Nuevo día, palabra nueva, lo sé por los cuatro adolescentes que viven en mi casa y que me informan sin pretenderlo del ritmo de esta jerga infinita. No importa si ya existían una o cinco maneras de expresarlo. Hemos de ser modernos, parecer profundos y, sobre todo, parte de ese club exclusivo de los iniciados en el neolenguaje de la corrección política.

¿De dónde mana esta cascada de neologismos, a veces simpáticos, otras artísticos, poéticos (mis favoritos los latinoamericanos) y la mayoría de las veces irritantes por su falta de autenticidad, por cursis (mil veces lo macarra que lo cursi) o ridículos? Los peores los que manan de rédito político. Tecnócratas con tiempo libre, café y arrogancia, pariendo «Racializado», por ejemplo.

¿Por qué si ya tenemos discriminado? Para que huela a que resolver siglos de opresión estructural ¡Qué alivio para tu espíritu, amigo, novio, amante, vecino o empleado racializado! Una palabra insultante, sobre todo, y que no comprenden quienes más la utilizan. De manera asquerosamente contraproducente, en boca de los autómatas menos agudos del buenismo, con el resultado menos inclusivo posible. Un verdadero ejemplo de formación reactiva para cualquier sano intérprete de la lengua española, la filosofía y la lógica.

Pero caminemos. Penetremos al espacio más oscuro de los eufemismos. «Violinizar», como si añadiéndole música clásica o poniéndole una aceituna, o kétchup, pudiéramos hacer que sonara más dulce. ¿Qué más? ¿»Asesinizador», «Robinizador», «Secuestrinizador», «Golpeadorizar», «Torturinizador»? Tal vez dejemos de sentirnos incómodos ante la brutalidad del mundo añadiendo un aquelarre de sílabas, lanzándolas al cielo y respetando su caída, donde sea. Porque eso es lo que importa: que nadie se sienta incómodo, no vaya a ser que tengamos que enfrentar la realidad.

Y aquí entramos en la gran fiesta del pretencioso, el club VIP de los padres que llaman a sus hijos Flavio, Cayo o Augusto, emperadores reducidos, acostaditos en divanes imaginarios mientras, «Valerios» y «Máximos» correteando por el jardín. Para mí, los padres que se proyectan en sus vástagos estigmatizándolos con sus complejos en forma de nombre, son como los consumidores de bolsos de imitación de Louis Vuitton. Es exactamente la misma cabeza, son los mismos cerebros, las mismas almas. No pasa nada, ¿eh?

Los nombres, las marcas, los logos y los neologismos permiten a las personas sentirse parte de un discurso moderno y relevante, reflejo de una tendencia social más amplia: la búsqueda desesperada de identidad, la obsesión por parecer sin importar la sustancia.

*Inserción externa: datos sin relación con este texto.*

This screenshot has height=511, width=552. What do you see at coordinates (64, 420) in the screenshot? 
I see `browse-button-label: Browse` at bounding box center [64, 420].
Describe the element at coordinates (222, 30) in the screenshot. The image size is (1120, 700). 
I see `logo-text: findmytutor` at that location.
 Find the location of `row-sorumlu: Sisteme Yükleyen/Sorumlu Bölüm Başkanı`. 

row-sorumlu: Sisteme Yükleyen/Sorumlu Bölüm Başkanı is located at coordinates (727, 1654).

«Posverdad», mentir descaradamente, pero con estilo, la verdad ya no importa, sólo nuestras emociones (Pedro Sánchez, sultán de la posverdad) y cómo nos sentimos al respecto. Eso es todo. Mientras, los tecnócratas y la Administración manipulan y alcanzan mayores cotas de poder acariciando la sensibilidad del tonto, sometiendo y fidelizando al imbécil con sus creaciones léxicas.

Hablemos también de la frase hecha, clonada, restirada, machacada, pisoteada, deglutida y vomitada: el cliché. El sufijo «gate» «Begoña-gate», démosle a cualquier mierda que pase en el mundo un toque más histórico y trascendental, como aroma de trufa sintético, ditiapentano o bis(metiltio)metano, para recrear el olor y sabor característicos de la trufa sin trufa en pizza king.

Necesitamos encapsular los fenómenos, tan efímeros como las palabras que los contienen. ¿Dónde termina la creatividad y comienza el patetismo? Cuando una persona o sociedad busca desesperadamente parecer más de lo que es.

Quizás sea la hora de poner límites a este revolcón y empezar a cuestionar si estos neologismos –violinizar, violinizar ¿qué vendrá después?– nos hacen más inteligentes y felices, o simplemente nos precipitan al vacío, donde las palabras son tan feas (pomposas, falsas, prescindibles…) como prendas de imitación.